■ やること ■
下のデータで、「1719x967 pixels. How」を含む行から「click(907, 803)」を含む行までを、両方の行も入れてそのまま書き写してください。

■ 用意したデータ ■
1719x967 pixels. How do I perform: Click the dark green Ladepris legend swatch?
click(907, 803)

---

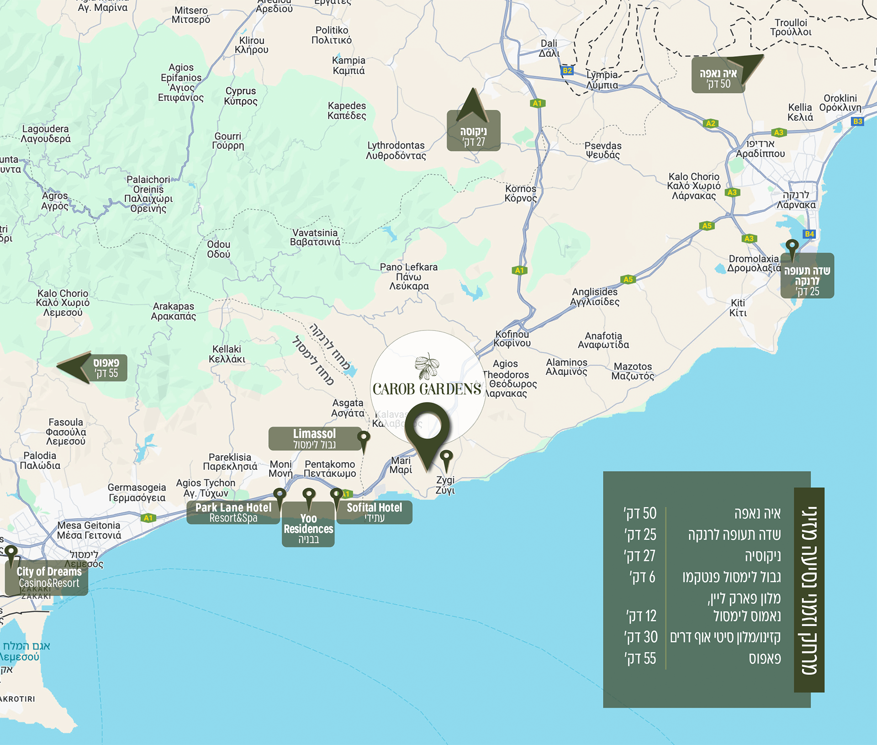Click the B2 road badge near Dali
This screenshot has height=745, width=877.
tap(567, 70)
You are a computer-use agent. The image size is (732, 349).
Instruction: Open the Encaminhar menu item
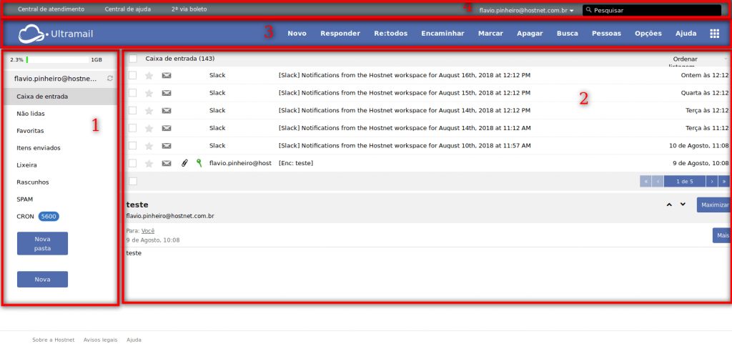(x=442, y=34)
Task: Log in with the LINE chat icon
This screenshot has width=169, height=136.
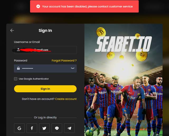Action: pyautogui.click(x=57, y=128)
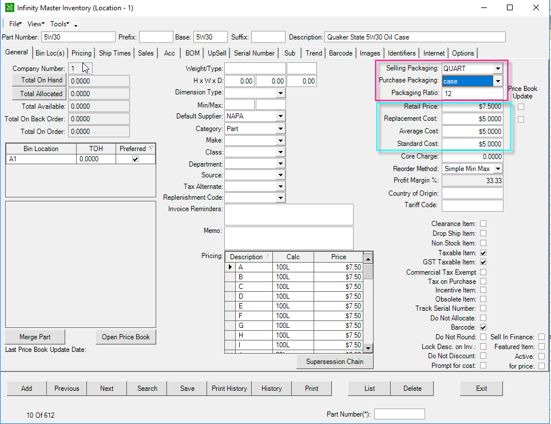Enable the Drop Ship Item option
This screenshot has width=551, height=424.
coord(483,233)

...

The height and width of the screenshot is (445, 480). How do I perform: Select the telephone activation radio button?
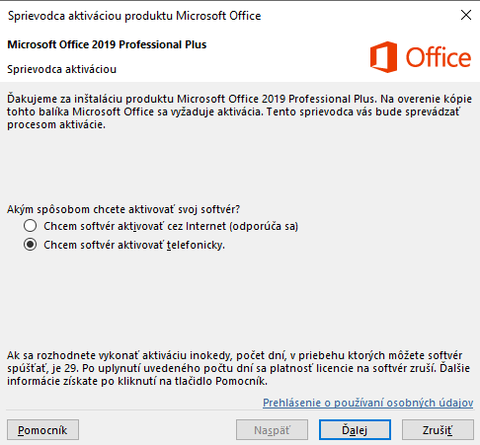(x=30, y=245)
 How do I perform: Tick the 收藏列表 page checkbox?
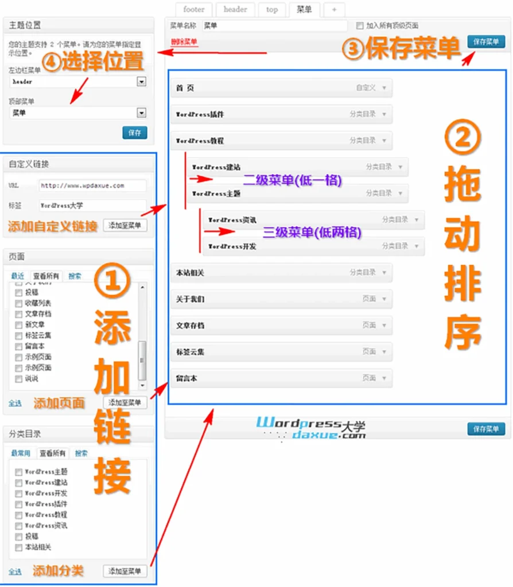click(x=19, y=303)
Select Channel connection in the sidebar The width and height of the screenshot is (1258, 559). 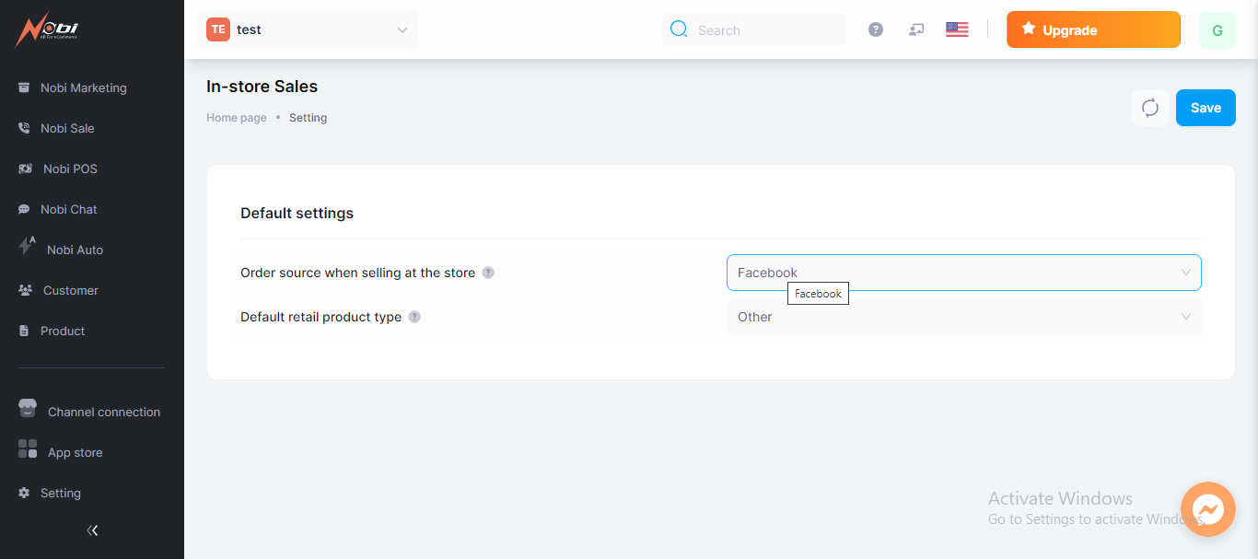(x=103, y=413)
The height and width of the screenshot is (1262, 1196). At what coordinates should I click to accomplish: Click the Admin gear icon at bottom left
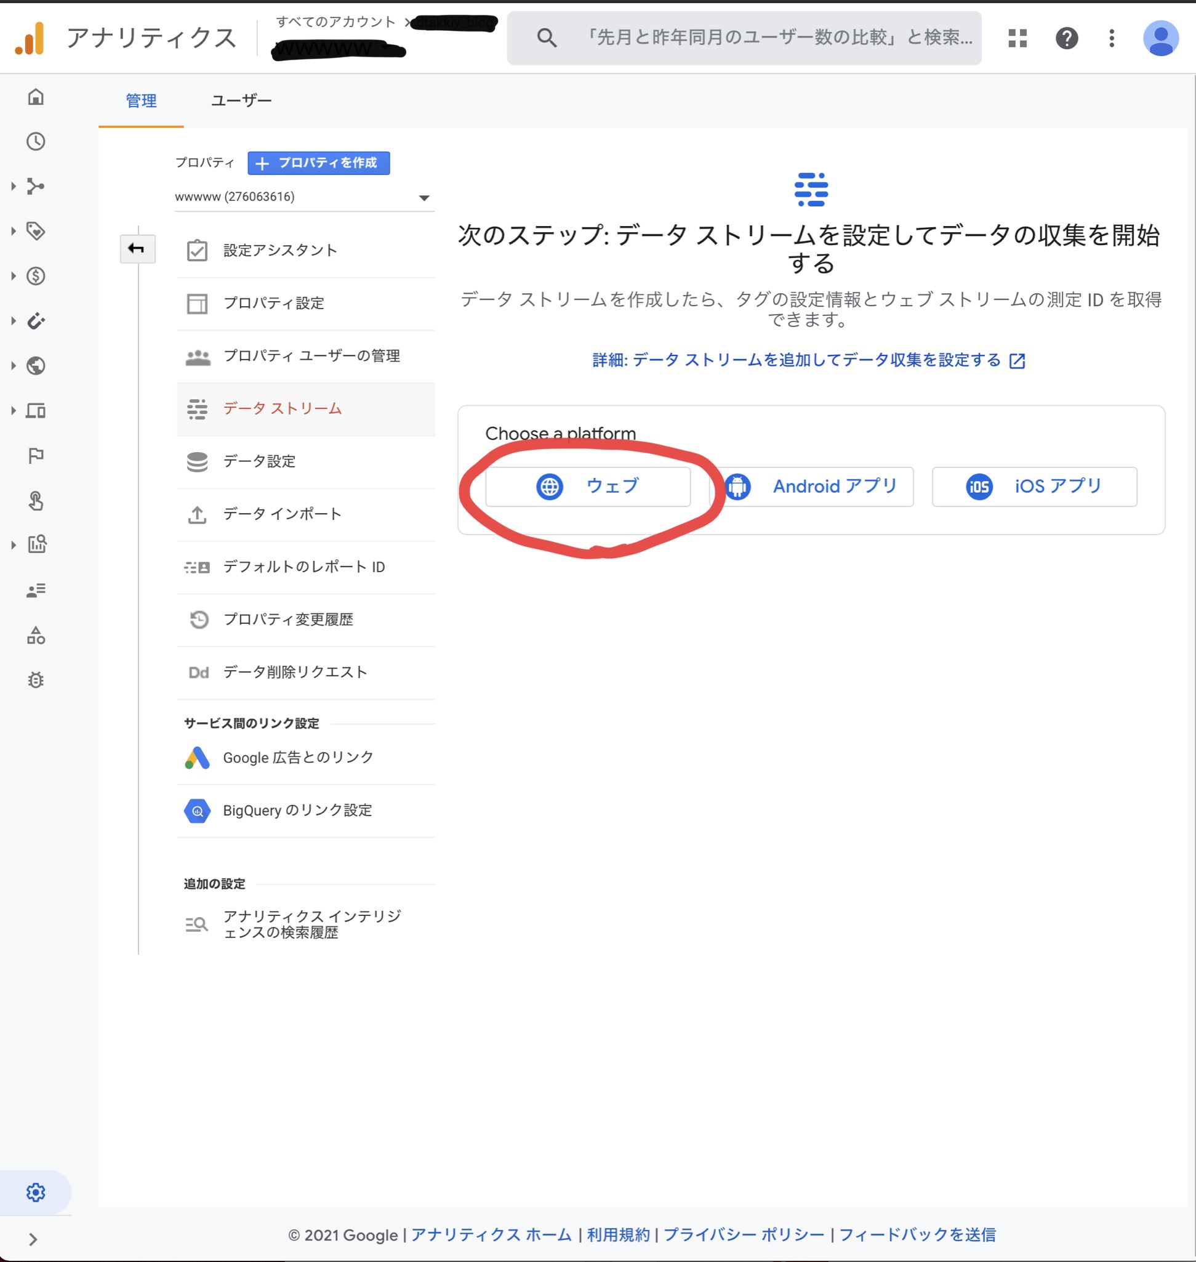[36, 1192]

■ 答え ■
1719x967 pixels. How do I perform: Click the dark green Ladepris legend swatch?
click(907, 803)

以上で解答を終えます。